Frequent pattern mining (FPM) [35,36,37] is a common and fundamental part of knowledge discovery in data mining. It has been generalized to many kinds of patterns, such as frequent sequential patterns [38], frequent episodes [39], and frequent subgraphs [40]. The goal of FPM is to discover all the desired patterns that have support of no lower than a given minimum support threshold. If a pattern has higher support than this threshold, then it is called a frequent pattern; otherwise, it is called an infrequent pattern. Studies of FPM seldom consider databases with the weights of terms, and none of them consider the utility feature. Utility pattern mining (UPM) considers both the statistical significance and the profit significance, whereas FPM aims at discovering the interesting patterns that frequently co-occur in databases while all are given the same significance. However, in practice, these frequent patterns do not show the business value and impact. In contrast, UPM aims at identifying the useful patterns that appear together and also bring high profits to the merchants [41]. In UPM, managers can investigate the historical databases and extract the set of patterns that have high combined utilities. Such problems cannot be tackled by the support/frequency-based FPM framework.

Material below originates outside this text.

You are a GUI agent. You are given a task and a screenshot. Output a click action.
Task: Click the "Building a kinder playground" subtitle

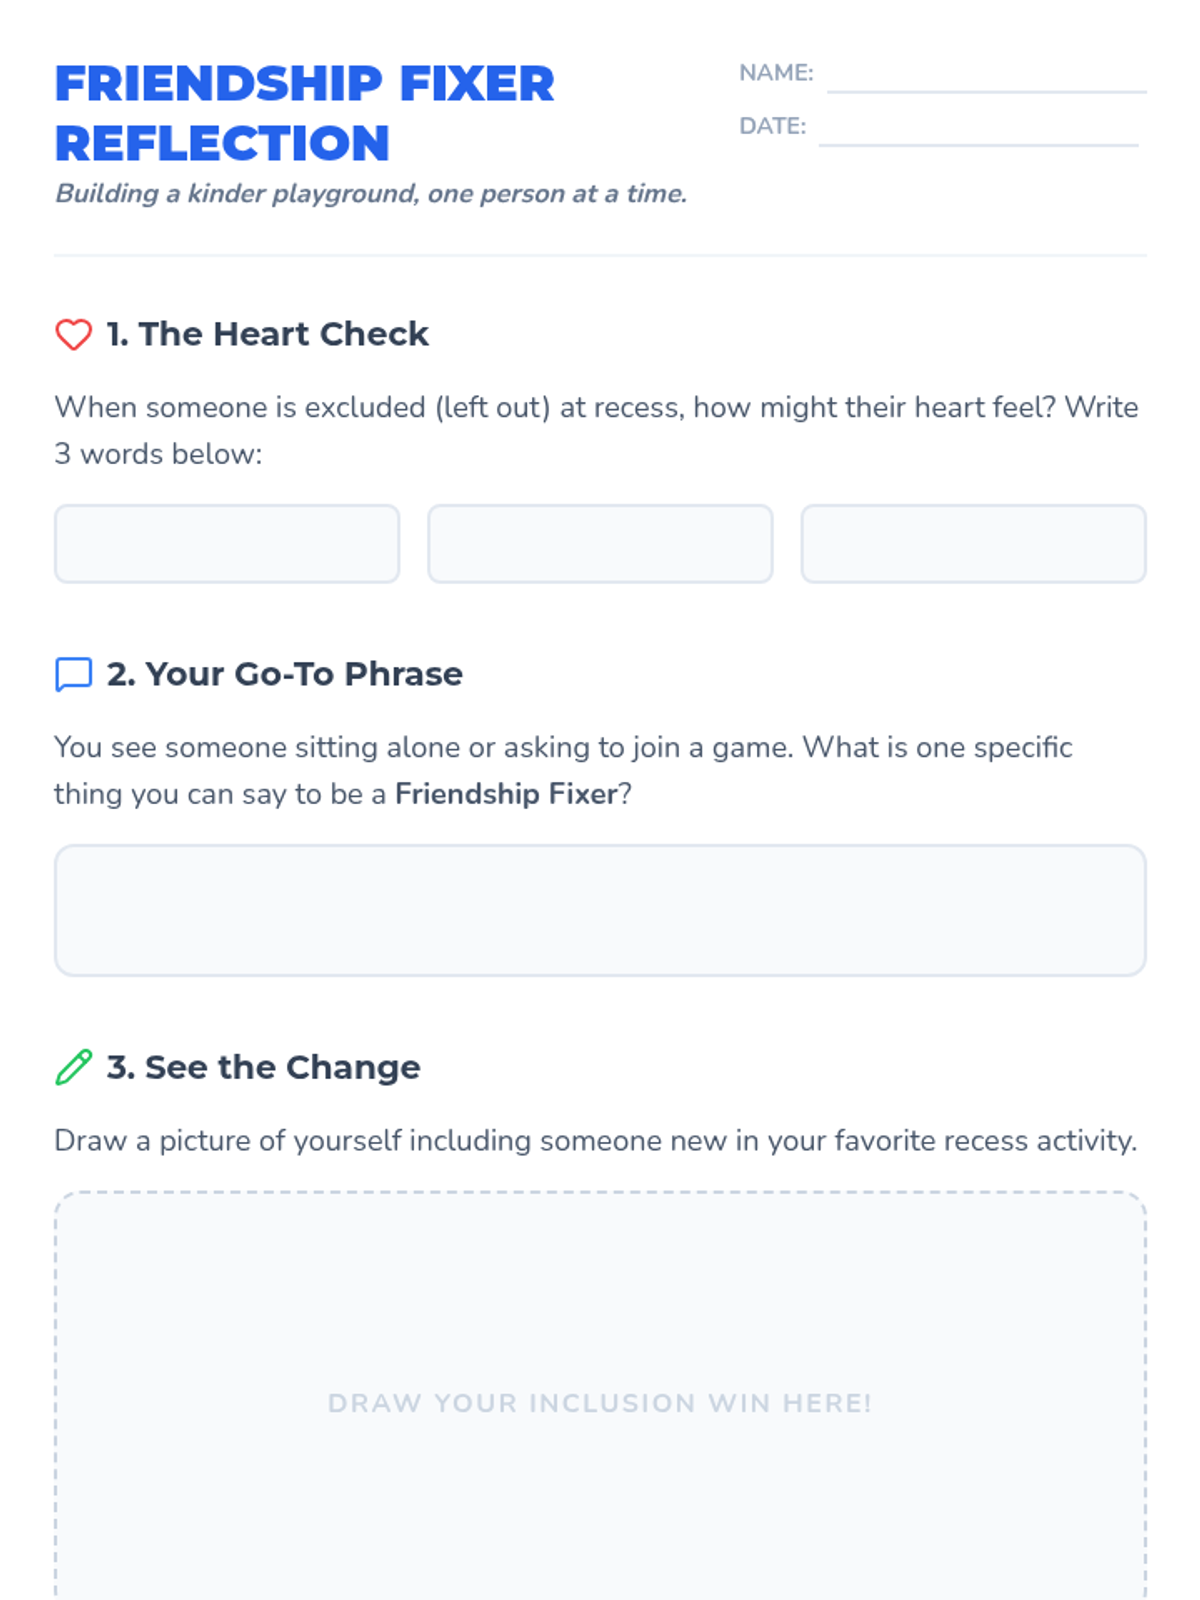pos(371,193)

Numerous studies have incorporated pattern-mining techniques to solve the IR problem. Fung et al. [42] used frequent itemsets to construct a hierarchical tree, which represents the collection of documents. Yu et al. [43] dynamically generated different topics of the collected documents using only the closest frequent itemsets. It uses an intelligent structure that allows the hierarchical construction of the different links between each k-itemset with the (k-1)-itemset. Zhong et al. [44] improved the comprehension of the user’s request using the pattern-mining algorithm. The taxonomy of the patterns is discovered by applying a closed-based algorithm in the training set. This technique reduces the noise between the user’s request and the set of the collected documents. Zingla et al. [45] combined external hashtags resources and association rule mining for retrieving the most relevant texts from microblogs. Association-rule extraction is first applied to the text microblogging collection to generate the candidates. The original query is then transformed as the candidates using external knowledge sources. The score between the query and the set of candidates is finally determined using an explicit semantic analysis measure. Belhadi et al. [46] incorporated pattern-mining approaches to improve the accuracy of retrieving the relevant information and speeding up the search. In their approach, the set of tweets is first transformed into a set of transactions by considering two different strategies (trivial and temporal). After that, the set of relevant patterns is discovered and then used as a knowledge-based system for finding the relevant tweets based on users’ queries under the similarity search process.

3.4 Discussion

From this short literature review, solutions to IR algorithms can be divided into three categories: i) Solutions that explore all the collection of objects. These solutions provide good quality results but require high computation time. ii) Solutions that first divide objects into different clusters and then rank the resulting clusters. These solutions only explore the relevant clusters to the query, and thus they are faster than the first category. However, a low quality of returned responses are yielded because they consider only the centroid and neighborhood computation information in the ranking process. iii) Solutions that explore pattern mining in the search process. These solutions are accurate but also time consuming, and they notably find the relevant patterns in the whole collection of objects. Some hybrid methods have been developed in the literature that combine clustering and pattern mining for document clustering [47, 48]. This is completely different from the approach followed in this paper, where clustering and pattern-mining techniques are incorporated for ranking and searching steps to improve both the quality and the runtime.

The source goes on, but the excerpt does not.